Students rallied outside the Radcliffe Camera last Friday in a further attempt to limit university investment in fossil fuels.
The rally has been accompanied by the passage of motions in 11 JCRs and MCRs. The campaign was backed by Oxford East MP Andrew Smith, and is a continuation of the protests against British Gas which took place in November of last year.
Across the UK universities, UCL, Glasgow and Imperial College London were the target of student protests. Participants held marches, rallies and petition presentations, as part of Fossil Free Friday, intended to pressure authorities to alter their investment patterns.
JCRs motions have noted findings by the Intergovernmental Panel on Climate Change (IPCC) that 60-80% of fossil fuels must be left in the ground in order to avoid “dangerous” climate change.
The campaign plans to meet with the university’s Socially Responsible Investment Review Committee in 7th week. A seminar is also being held next Wednesday at St. Hilda’s where a university spokesperson will explain their stance on divestment.
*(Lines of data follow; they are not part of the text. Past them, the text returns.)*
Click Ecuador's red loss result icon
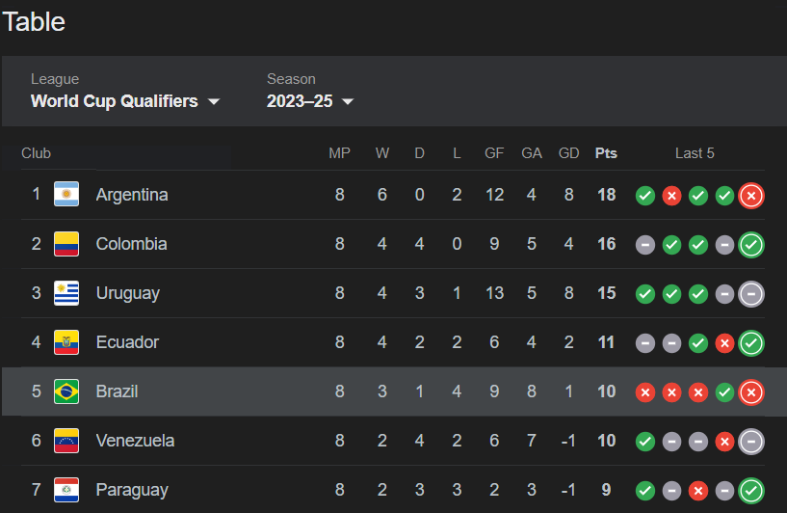The height and width of the screenshot is (513, 787). 724,343
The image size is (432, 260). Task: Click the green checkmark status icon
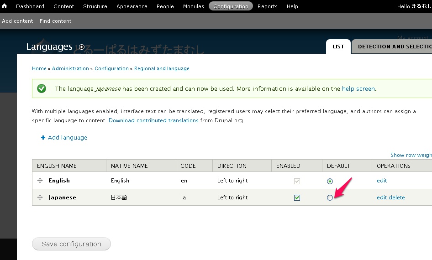pyautogui.click(x=42, y=88)
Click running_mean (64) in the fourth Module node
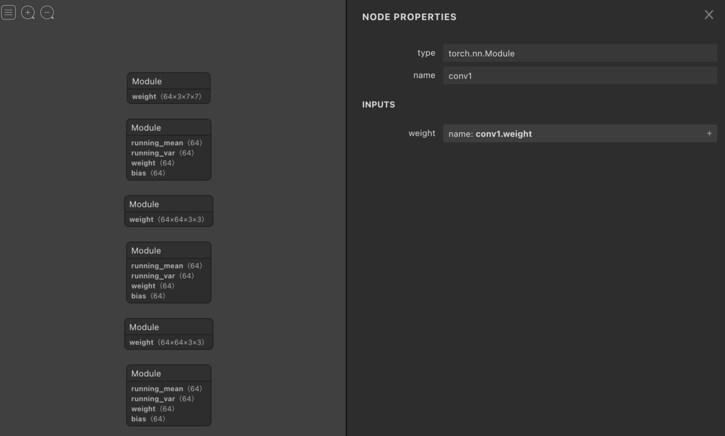The width and height of the screenshot is (725, 436). tap(156, 265)
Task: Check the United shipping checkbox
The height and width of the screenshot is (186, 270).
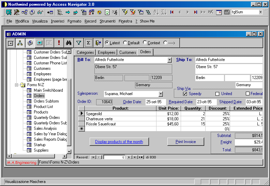Action: 217,94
James Rainey, who helped organise the rally, commented, “By planning to fully exploit their reserves, fossil fuel companies are behaving in a socially irresponsible way which undermines the future of students, and hence we do not believe that the university or colleges can continue to invest their endowments with them”.
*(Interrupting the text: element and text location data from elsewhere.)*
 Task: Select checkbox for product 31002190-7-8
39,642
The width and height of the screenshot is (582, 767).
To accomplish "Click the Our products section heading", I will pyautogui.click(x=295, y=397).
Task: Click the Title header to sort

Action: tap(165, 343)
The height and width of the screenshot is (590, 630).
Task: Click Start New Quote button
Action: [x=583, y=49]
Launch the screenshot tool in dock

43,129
He went on, “At our event on Friday we tried to raise the profile of our campaign, which is fully supported by 11 common rooms and the OUSU council. It was great that so many people turned out in spite of the miserable weather, showing how strongly students and Oxford residents feel about fossil fuel divestment”.
Beth Jones, Jesus College JCR Green rep, commented, “I am pleased to see the start of progressive action to rectify the university’s current policy of investing in such damaging fuels.”
She said, “There are greener investment alternatives that rallies, such as this one, draw attention to and I hope that Fossil Fuel Friday has successfully sent a message that there is a genuine desire for change among the student body.”